I think Klein was maybe well intentioned but his simplistic understanding of the debate he jumped into didn’t actually help anybody. Which is often the case when hot take pundits wander outside their core areas of expertise (see: Nate Silver on global pandemics).

From what I can glean from Klein’s current “Abundance” promotional book tour and the surrounding puerile debate, one of his fairly unoriginal theses is the fairly center-right (and sometimes every accurate) complaint that there’s just too much pesky, burdensome regulation.

But in the interviews I’ve seen (whether it’s Stewart or Lex Fridman) he mostly floats over the fact that authoritarians and a broken Supreme Court are completely destroying the regulatory state with what will likely be broad and potentially fatal repercussions.

Myopically fixating on the Democrats’ love of bureaucracy while Trumpism burns functional federal governance to the ground is… odd? You’re bickering about whether California high speed rail sees too much red tape while Trump completely dismantles all labor rights, consumer protections, public safety standards, corporate oversight, and the social safety net?

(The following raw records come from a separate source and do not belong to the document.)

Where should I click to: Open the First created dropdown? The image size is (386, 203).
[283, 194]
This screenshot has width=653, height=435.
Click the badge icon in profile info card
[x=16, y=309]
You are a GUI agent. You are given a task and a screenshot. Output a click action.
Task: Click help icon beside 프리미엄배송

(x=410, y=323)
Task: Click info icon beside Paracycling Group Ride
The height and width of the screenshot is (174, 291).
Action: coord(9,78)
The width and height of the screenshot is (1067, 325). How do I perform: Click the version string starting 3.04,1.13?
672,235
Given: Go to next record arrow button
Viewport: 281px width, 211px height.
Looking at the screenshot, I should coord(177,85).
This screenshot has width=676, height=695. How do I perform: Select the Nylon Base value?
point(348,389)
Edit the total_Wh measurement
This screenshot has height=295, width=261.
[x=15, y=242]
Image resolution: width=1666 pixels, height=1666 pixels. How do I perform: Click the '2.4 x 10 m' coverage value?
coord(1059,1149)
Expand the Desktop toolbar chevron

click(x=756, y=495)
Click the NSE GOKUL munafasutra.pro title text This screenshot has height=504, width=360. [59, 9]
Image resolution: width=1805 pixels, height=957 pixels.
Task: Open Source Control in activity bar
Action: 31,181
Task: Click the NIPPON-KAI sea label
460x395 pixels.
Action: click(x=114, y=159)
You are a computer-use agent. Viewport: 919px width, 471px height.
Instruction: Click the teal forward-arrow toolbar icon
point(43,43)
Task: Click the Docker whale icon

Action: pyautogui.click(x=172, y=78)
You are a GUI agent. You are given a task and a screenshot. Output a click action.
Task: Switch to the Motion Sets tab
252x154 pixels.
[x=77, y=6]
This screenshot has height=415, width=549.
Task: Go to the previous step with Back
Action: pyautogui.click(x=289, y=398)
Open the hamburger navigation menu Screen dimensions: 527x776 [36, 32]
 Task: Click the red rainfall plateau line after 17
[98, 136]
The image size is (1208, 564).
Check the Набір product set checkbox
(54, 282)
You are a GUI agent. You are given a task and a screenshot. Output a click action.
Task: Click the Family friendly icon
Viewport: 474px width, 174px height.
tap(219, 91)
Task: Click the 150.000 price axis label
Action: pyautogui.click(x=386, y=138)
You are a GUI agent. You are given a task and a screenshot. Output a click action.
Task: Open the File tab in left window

It’s like bickering over the drapes while an arsonist sets the house on fire.

Genuinely: the red tape affixed to BEAD really is the very least of our problems right now. Authoritarians are absolutely demolishing what’s left of U.S. consumer protection and oversight of shitty predatory monopolies like AT&T and Comcast. Is there some specific reason Klein doesn’t want to give this the same level of hyperventilation while on his book tour trying to maximize book sales?

Again, I think Democrats suck at messaging and strategy and think the party needs to be completely rebuilt with smarter, younger, hungrier, more creative members. I agree that U.S. telecom subsidization is historically a hot mess. I agree U.S. regulation often falls short, adds harmful counterproductive and unnecessary layers, can often be performative, or aids incumbents. I’ve probably spilled more ink about the shittiness of sloppy telecom subsidization and telecom regulatory capture than literally anybody alive.

I guess all I’m asking is for pundits to actually understand the subject they’re talking about before opening their mouths. Klein doesn’t really help U.S. broadband with his comments; his selective, simplistic podcast hot take only really propped up the GOP narrative that this program was irredeemable when, while imperfect and annoyingly bureaucratic, it actually is a good-faith effort at improvement.